• [PROVIDED DATA]:
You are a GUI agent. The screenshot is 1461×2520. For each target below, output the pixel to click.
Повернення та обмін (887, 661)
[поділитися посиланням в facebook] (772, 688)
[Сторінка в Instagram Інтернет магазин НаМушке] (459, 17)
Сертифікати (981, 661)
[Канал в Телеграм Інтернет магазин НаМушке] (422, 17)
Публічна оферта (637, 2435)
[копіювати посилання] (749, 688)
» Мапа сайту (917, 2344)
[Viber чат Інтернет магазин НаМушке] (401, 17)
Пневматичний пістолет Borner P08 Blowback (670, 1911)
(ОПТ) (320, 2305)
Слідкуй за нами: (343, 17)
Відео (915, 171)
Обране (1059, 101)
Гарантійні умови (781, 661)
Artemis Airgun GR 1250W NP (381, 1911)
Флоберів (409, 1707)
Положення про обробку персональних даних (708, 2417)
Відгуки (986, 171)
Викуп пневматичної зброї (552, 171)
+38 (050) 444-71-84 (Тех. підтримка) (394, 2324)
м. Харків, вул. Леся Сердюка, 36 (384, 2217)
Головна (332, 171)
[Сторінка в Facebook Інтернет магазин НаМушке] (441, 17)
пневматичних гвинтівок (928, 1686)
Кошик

• [PROBLEM TO WORK ON]: Your answer must be the line containing "Публічна оферта (637, 2435)" and each line after it in the listing above, copied exactly.

• [RESULT OF THE EXERCISE]:
Публічна оферта (637, 2435)
[копіювати посилання] (749, 688)
» Мапа сайту (917, 2344)
[Viber чат Інтернет магазин НаМушке] (401, 17)
Пневматичний пістолет Borner P08 Blowback (670, 1911)
(ОПТ) (320, 2305)
Слідкуй за нами: (343, 17)
Відео (915, 171)
Обране (1059, 101)
Гарантійні умови (781, 661)
Artemis Airgun GR 1250W NP (381, 1911)
Флоберів (409, 1707)
Положення про обробку персональних даних (708, 2417)
Відгуки (986, 171)
Викуп пневматичної зброї (552, 171)
+38 (050) 444-71-84 (Тех. підтримка) (394, 2324)
м. Харків, вул. Леся Сердюка, 36 (384, 2217)
Головна (332, 171)
[Сторінка в Facebook Інтернет магазин НаМушке] (441, 17)
пневматичних гвинтівок (928, 1686)
Кошик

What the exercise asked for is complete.